§ Work instruction
After finding the line that contains "Expand the aguilar category arrow" in the entries below, retype it and every following line precisely, the last included.

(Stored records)
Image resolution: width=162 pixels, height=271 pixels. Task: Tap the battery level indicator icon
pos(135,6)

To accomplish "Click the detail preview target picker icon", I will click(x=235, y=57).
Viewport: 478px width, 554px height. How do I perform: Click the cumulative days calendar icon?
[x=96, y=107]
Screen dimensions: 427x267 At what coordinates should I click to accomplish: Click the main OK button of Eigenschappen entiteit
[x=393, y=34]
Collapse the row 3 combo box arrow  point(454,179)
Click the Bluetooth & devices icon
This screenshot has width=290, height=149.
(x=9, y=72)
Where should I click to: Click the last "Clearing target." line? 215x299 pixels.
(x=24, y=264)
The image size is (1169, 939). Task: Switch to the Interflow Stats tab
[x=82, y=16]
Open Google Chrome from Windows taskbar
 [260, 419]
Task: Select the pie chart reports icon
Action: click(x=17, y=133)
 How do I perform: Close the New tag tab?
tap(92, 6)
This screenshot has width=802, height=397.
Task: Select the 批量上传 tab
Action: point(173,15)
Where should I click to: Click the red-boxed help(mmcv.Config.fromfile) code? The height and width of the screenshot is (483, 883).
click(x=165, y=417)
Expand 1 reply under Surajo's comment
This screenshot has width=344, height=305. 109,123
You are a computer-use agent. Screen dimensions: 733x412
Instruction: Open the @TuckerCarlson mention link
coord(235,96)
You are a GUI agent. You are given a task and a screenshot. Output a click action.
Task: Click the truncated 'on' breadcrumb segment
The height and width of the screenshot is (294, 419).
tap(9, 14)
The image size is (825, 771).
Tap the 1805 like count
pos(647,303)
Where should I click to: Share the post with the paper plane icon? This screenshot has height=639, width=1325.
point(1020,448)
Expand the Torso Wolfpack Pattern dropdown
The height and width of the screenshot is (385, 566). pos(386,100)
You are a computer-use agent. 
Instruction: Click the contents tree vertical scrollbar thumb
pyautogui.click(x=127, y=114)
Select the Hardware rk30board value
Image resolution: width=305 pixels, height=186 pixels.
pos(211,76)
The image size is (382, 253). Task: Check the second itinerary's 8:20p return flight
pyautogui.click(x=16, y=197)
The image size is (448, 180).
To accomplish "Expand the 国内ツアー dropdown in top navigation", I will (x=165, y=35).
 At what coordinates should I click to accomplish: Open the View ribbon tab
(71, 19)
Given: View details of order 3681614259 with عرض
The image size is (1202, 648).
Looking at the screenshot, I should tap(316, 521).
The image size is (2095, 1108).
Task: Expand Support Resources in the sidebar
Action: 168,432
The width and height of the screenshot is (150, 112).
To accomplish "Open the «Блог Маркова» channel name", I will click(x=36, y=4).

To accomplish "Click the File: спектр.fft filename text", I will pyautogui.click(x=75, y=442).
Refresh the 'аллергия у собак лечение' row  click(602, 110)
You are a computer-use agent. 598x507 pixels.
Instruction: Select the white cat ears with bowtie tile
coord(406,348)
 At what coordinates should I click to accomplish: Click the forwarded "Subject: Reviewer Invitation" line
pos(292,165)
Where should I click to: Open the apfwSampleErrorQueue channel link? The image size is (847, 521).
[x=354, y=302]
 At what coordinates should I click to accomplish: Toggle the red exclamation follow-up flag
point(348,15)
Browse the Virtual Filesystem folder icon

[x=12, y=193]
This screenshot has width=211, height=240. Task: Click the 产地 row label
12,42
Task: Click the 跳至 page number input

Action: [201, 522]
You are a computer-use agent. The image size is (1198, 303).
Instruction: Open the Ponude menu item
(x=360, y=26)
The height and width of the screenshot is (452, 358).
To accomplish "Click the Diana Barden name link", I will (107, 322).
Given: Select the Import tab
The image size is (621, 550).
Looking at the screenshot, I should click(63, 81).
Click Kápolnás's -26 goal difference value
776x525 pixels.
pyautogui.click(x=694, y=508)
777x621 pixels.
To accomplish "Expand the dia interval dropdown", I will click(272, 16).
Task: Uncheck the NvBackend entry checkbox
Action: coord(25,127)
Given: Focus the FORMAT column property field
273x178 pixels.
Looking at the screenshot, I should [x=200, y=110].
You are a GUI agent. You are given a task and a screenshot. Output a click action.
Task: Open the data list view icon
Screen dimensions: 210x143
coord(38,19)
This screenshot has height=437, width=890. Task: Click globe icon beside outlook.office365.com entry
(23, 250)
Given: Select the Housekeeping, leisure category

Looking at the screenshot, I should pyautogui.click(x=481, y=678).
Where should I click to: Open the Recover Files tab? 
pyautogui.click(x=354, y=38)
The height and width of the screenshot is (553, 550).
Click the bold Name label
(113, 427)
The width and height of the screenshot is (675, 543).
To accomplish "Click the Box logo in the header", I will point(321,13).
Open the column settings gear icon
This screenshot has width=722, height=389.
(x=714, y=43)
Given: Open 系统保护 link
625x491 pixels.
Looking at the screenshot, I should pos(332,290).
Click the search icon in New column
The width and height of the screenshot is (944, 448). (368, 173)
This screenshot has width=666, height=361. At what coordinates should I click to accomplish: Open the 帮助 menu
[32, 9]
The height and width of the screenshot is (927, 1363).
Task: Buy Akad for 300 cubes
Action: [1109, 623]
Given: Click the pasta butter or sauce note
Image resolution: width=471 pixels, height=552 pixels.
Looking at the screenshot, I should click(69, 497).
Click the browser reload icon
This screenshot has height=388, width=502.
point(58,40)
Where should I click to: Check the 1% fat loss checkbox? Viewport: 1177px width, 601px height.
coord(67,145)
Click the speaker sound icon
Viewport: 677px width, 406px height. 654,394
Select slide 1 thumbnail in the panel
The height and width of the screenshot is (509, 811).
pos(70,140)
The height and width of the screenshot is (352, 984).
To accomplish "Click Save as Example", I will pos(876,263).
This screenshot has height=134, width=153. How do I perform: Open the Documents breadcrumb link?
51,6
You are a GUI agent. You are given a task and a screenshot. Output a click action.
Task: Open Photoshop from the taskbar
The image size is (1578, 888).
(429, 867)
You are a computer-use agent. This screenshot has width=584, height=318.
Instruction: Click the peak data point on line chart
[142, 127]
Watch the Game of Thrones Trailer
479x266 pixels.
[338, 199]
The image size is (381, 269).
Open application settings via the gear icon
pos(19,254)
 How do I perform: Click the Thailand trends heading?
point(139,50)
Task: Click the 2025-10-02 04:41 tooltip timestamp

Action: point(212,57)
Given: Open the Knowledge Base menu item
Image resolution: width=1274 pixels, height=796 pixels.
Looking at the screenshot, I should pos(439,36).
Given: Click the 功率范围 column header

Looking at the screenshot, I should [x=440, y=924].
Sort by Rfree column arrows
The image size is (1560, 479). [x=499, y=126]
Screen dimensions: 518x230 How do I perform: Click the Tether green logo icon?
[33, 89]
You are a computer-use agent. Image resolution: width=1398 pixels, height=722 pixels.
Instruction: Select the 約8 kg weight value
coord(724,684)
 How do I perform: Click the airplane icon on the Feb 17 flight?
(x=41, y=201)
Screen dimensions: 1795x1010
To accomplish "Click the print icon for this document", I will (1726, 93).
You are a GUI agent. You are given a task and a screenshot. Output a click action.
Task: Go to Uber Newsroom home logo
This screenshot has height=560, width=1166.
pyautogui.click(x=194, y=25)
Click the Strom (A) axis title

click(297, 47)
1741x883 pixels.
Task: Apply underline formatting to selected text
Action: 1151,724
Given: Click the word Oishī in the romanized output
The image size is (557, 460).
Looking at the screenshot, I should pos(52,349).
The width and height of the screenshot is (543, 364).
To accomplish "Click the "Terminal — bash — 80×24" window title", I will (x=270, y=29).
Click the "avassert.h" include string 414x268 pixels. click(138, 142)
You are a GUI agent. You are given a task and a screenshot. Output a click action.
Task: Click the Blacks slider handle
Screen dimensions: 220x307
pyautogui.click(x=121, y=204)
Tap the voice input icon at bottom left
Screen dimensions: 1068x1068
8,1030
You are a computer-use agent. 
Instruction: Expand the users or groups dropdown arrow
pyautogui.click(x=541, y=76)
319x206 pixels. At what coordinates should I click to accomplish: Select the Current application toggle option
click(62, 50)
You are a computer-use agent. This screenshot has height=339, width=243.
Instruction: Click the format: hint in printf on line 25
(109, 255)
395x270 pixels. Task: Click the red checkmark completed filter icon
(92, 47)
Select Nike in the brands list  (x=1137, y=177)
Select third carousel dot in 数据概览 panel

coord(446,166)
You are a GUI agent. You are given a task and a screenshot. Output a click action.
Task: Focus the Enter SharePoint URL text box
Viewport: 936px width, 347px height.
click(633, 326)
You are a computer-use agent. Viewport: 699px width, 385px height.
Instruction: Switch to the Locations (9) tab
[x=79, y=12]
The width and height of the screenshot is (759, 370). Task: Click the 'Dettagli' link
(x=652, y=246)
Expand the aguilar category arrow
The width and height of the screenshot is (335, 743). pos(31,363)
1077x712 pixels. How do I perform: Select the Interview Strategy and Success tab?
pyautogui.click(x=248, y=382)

§ Answer to this task
Expand the aguilar category arrow
The width and height of the screenshot is (335, 743). pos(31,363)
1077x712 pixels. How do I perform: Select the Interview Strategy and Success tab?
pyautogui.click(x=248, y=382)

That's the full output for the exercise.